*To do*
Word for word, print the entries that follow.

*Dataset extract*

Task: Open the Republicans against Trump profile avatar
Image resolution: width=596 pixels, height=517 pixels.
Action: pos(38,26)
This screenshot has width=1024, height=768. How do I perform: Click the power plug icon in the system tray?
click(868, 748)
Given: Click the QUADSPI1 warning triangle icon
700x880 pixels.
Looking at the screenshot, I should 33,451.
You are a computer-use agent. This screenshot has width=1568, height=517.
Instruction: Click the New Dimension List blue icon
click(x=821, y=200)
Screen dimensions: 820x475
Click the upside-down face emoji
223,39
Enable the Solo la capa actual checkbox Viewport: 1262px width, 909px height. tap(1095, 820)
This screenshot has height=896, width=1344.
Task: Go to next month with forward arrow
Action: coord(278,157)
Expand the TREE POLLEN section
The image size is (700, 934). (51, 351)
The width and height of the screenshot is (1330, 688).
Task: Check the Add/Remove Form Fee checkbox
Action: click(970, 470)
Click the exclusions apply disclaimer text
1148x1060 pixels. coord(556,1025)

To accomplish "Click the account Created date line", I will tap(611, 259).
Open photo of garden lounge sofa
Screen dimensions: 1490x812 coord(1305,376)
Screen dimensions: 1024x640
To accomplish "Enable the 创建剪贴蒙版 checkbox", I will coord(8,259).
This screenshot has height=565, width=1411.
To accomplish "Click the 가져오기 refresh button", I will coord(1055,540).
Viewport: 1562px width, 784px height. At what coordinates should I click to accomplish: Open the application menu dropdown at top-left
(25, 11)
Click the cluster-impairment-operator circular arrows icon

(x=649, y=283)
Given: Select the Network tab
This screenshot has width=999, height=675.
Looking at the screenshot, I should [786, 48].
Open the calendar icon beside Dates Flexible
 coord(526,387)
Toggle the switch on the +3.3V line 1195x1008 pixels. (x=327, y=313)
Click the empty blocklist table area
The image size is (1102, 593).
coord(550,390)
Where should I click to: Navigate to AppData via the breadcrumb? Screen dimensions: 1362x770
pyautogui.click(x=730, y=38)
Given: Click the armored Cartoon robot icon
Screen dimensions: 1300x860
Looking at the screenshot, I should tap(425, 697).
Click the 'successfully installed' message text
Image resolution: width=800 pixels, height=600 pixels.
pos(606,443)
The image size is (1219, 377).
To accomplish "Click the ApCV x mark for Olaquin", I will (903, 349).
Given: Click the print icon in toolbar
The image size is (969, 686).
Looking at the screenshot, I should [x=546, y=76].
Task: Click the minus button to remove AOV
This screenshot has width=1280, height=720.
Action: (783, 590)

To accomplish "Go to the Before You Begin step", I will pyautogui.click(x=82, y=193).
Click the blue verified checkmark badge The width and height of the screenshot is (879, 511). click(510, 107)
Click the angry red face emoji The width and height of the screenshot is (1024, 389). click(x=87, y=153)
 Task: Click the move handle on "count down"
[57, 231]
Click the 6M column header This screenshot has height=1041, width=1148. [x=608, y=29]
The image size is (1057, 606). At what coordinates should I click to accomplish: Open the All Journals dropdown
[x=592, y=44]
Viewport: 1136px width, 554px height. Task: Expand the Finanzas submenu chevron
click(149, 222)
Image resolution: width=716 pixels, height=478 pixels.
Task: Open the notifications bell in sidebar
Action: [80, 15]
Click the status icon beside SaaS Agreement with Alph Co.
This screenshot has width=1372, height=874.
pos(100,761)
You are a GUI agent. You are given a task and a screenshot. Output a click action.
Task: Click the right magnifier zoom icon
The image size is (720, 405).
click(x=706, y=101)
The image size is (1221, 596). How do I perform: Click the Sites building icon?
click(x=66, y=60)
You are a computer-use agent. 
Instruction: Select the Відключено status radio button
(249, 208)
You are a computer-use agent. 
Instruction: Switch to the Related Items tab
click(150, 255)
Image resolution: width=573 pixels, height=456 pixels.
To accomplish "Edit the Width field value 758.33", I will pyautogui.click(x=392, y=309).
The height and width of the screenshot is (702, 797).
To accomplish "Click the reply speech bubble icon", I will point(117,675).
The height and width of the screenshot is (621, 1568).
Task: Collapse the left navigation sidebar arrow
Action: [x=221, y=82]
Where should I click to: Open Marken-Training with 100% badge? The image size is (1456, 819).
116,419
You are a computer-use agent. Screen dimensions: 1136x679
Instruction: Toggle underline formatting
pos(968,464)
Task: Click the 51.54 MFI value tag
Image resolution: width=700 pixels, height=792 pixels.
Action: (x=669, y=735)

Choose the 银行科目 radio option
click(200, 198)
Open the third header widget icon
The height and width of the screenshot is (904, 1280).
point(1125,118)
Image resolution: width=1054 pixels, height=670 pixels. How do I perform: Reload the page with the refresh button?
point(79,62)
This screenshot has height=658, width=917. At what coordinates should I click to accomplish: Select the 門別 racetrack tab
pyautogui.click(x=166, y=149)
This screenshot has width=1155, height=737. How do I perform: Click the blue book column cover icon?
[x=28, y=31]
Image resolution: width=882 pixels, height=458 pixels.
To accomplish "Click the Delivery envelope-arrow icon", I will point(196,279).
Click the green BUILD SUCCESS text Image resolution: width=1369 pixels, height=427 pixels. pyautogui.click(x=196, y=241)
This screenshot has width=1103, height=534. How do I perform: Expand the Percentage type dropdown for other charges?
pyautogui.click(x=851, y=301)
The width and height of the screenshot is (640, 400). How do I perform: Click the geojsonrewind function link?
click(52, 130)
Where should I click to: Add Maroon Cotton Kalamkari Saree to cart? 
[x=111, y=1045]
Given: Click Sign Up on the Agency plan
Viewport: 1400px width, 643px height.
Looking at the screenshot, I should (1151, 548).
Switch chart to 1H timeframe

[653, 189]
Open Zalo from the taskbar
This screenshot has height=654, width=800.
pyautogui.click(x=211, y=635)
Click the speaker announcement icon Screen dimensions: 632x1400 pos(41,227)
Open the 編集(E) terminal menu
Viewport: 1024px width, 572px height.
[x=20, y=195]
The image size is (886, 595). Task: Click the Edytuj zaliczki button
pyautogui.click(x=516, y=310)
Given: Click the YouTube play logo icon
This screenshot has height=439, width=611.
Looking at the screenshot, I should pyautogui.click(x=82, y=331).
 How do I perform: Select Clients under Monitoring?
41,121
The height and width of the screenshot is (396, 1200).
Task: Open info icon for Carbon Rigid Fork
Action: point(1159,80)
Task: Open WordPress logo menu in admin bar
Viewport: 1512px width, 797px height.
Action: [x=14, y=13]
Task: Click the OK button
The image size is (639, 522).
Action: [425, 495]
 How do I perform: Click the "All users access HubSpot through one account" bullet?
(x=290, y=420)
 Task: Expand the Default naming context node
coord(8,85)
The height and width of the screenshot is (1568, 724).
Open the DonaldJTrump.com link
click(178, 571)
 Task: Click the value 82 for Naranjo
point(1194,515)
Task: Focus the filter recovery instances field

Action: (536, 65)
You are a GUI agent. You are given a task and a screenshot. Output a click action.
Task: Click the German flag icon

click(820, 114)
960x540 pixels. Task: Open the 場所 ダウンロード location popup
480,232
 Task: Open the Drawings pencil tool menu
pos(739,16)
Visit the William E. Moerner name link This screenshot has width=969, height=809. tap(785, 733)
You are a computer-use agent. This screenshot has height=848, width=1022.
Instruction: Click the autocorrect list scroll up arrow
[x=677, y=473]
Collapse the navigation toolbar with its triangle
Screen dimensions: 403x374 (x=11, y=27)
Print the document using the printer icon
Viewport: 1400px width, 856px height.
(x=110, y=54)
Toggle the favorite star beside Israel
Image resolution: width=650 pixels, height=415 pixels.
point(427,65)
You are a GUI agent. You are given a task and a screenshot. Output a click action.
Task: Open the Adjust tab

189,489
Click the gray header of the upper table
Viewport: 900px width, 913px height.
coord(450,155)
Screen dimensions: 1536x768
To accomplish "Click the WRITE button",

*Your solution*
Task: Open the Republicans against Trump profile avatar
Image resolution: width=596 pixels, height=517 pixels.
Action: pos(38,26)
This screenshot has width=1024, height=768. How do I perform: Click the power plug icon in the system tray?
click(868, 748)
Given: Click the QUADSPI1 warning triangle icon
700x880 pixels.
Looking at the screenshot, I should 33,451.
You are a computer-use agent. This screenshot has width=1568, height=517.
Instruction: Click the New Dimension List blue icon
click(x=821, y=200)
Screen dimensions: 820x475
Click the upside-down face emoji
223,39
Enable the Solo la capa actual checkbox Viewport: 1262px width, 909px height. tap(1095, 820)
This screenshot has height=896, width=1344.
Task: Go to next month with forward arrow
Action: coord(278,157)
Expand the TREE POLLEN section
The image size is (700, 934). (51, 351)
The width and height of the screenshot is (1330, 688).
Task: Check the Add/Remove Form Fee checkbox
Action: click(970, 470)
Click the exclusions apply disclaimer text
1148x1060 pixels. coord(556,1025)

To accomplish "Click the account Created date line", I will tap(611, 259).
Open photo of garden lounge sofa
Screen dimensions: 1490x812 coord(1305,376)
Screen dimensions: 1024x640
To accomplish "Enable the 创建剪贴蒙版 checkbox", I will coord(8,259).
This screenshot has height=565, width=1411.
To accomplish "Click the 가져오기 refresh button", I will coord(1055,540).
Viewport: 1562px width, 784px height. At what coordinates should I click to accomplish: Open the application menu dropdown at top-left
(25, 11)
Click the cluster-impairment-operator circular arrows icon

(x=649, y=283)
Given: Select the Network tab
This screenshot has width=999, height=675.
Looking at the screenshot, I should [786, 48].
Open the calendar icon beside Dates Flexible
 coord(526,387)
Toggle the switch on the +3.3V line 1195x1008 pixels. (x=327, y=313)
Click the empty blocklist table area
The image size is (1102, 593).
coord(550,390)
Where should I click to: Navigate to AppData via the breadcrumb? Screen dimensions: 1362x770
pyautogui.click(x=730, y=38)
Given: Click the armored Cartoon robot icon
Screen dimensions: 1300x860
Looking at the screenshot, I should tap(425, 697).
Click the 'successfully installed' message text
Image resolution: width=800 pixels, height=600 pixels.
pos(606,443)
The image size is (1219, 377).
To accomplish "Click the ApCV x mark for Olaquin", I will (903, 349).
Given: Click the print icon in toolbar
The image size is (969, 686).
Looking at the screenshot, I should [x=546, y=76].
Task: Click the minus button to remove AOV
This screenshot has width=1280, height=720.
Action: (783, 590)

To accomplish "Go to the Before You Begin step", I will pyautogui.click(x=82, y=193).
Click the blue verified checkmark badge The width and height of the screenshot is (879, 511). click(510, 107)
Click the angry red face emoji The width and height of the screenshot is (1024, 389). click(x=87, y=153)
 Task: Click the move handle on "count down"
[57, 231]
Click the 6M column header This screenshot has height=1041, width=1148. [x=608, y=29]
The image size is (1057, 606). At what coordinates should I click to accomplish: Open the All Journals dropdown
[x=592, y=44]
Viewport: 1136px width, 554px height. Task: Expand the Finanzas submenu chevron
click(149, 222)
Image resolution: width=716 pixels, height=478 pixels.
Task: Open the notifications bell in sidebar
Action: [80, 15]
Click the status icon beside SaaS Agreement with Alph Co.
This screenshot has width=1372, height=874.
pos(100,761)
You are a GUI agent. You are given a task and a screenshot. Output a click action.
Task: Click the right magnifier zoom icon
The image size is (720, 405).
click(x=706, y=101)
The image size is (1221, 596). How do I perform: Click the Sites building icon?
click(x=66, y=60)
You are a computer-use agent. 
Instruction: Select the Відключено status radio button
(249, 208)
You are a computer-use agent. 
Instruction: Switch to the Related Items tab
click(150, 255)
Image resolution: width=573 pixels, height=456 pixels.
To accomplish "Edit the Width field value 758.33", I will pyautogui.click(x=392, y=309).
The height and width of the screenshot is (702, 797).
To accomplish "Click the reply speech bubble icon", I will point(117,675).
The height and width of the screenshot is (621, 1568).
Task: Collapse the left navigation sidebar arrow
Action: [x=221, y=82]
Where should I click to: Open Marken-Training with 100% badge? The image size is (1456, 819).
116,419
You are a computer-use agent. Screen dimensions: 1136x679
Instruction: Toggle underline formatting
pos(968,464)
Task: Click the 51.54 MFI value tag
Image resolution: width=700 pixels, height=792 pixels.
Action: (x=669, y=735)

Choose the 银行科目 radio option
click(200, 198)
Open the third header widget icon
The height and width of the screenshot is (904, 1280).
point(1125,118)
Image resolution: width=1054 pixels, height=670 pixels. How do I perform: Reload the page with the refresh button?
point(79,62)
This screenshot has height=658, width=917. At what coordinates should I click to accomplish: Select the 門別 racetrack tab
pyautogui.click(x=166, y=149)
This screenshot has width=1155, height=737. How do I perform: Click the blue book column cover icon?
[x=28, y=31]
Image resolution: width=882 pixels, height=458 pixels.
To accomplish "Click the Delivery envelope-arrow icon", I will point(196,279).
Click the green BUILD SUCCESS text Image resolution: width=1369 pixels, height=427 pixels. pyautogui.click(x=196, y=241)
This screenshot has width=1103, height=534. How do I perform: Expand the Percentage type dropdown for other charges?
pyautogui.click(x=851, y=301)
The width and height of the screenshot is (640, 400). How do I perform: Click the geojsonrewind function link?
click(52, 130)
Where should I click to: Add Maroon Cotton Kalamkari Saree to cart? 
[x=111, y=1045]
Given: Click Sign Up on the Agency plan
Viewport: 1400px width, 643px height.
Looking at the screenshot, I should (1151, 548).
Switch chart to 1H timeframe

[653, 189]
Open Zalo from the taskbar
This screenshot has height=654, width=800.
pyautogui.click(x=211, y=635)
Click the speaker announcement icon Screen dimensions: 632x1400 pos(41,227)
Open the 編集(E) terminal menu
Viewport: 1024px width, 572px height.
[x=20, y=195]
The image size is (886, 595). Task: Click the Edytuj zaliczki button
pyautogui.click(x=516, y=310)
Given: Click the YouTube play logo icon
This screenshot has height=439, width=611.
Looking at the screenshot, I should pyautogui.click(x=82, y=331).
 How do I perform: Select Clients under Monitoring?
41,121
The height and width of the screenshot is (396, 1200).
Task: Open info icon for Carbon Rigid Fork
Action: point(1159,80)
Task: Open WordPress logo menu in admin bar
Viewport: 1512px width, 797px height.
Action: [x=14, y=13]
Task: Click the OK button
The image size is (639, 522).
Action: [425, 495]
 How do I perform: Click the "All users access HubSpot through one account" bullet?
(x=290, y=420)
 Task: Expand the Default naming context node
coord(8,85)
The height and width of the screenshot is (1568, 724).
Open the DonaldJTrump.com link
click(178, 571)
 Task: Click the value 82 for Naranjo
point(1194,515)
Task: Focus the filter recovery instances field

Action: (536, 65)
You are a GUI agent. You are given a task and a screenshot. Output a click action.
Task: Click the German flag icon

click(820, 114)
960x540 pixels. Task: Open the 場所 ダウンロード location popup
480,232
 Task: Open the Drawings pencil tool menu
pos(739,16)
Visit the William E. Moerner name link This screenshot has width=969, height=809. tap(785, 733)
You are a computer-use agent. This screenshot has height=848, width=1022.
Instruction: Click the autocorrect list scroll up arrow
[x=677, y=473]
Collapse the navigation toolbar with its triangle
Screen dimensions: 403x374 (x=11, y=27)
Print the document using the printer icon
Viewport: 1400px width, 856px height.
(x=110, y=54)
Toggle the favorite star beside Israel
Image resolution: width=650 pixels, height=415 pixels.
point(427,65)
You are a GUI agent. You are given a task and a screenshot. Output a click action.
Task: Open the Adjust tab

189,489
Click the gray header of the upper table
Viewport: 900px width, 913px height.
coord(450,155)
Screen dimensions: 1536x768
To accomplish "Click the WRITE button",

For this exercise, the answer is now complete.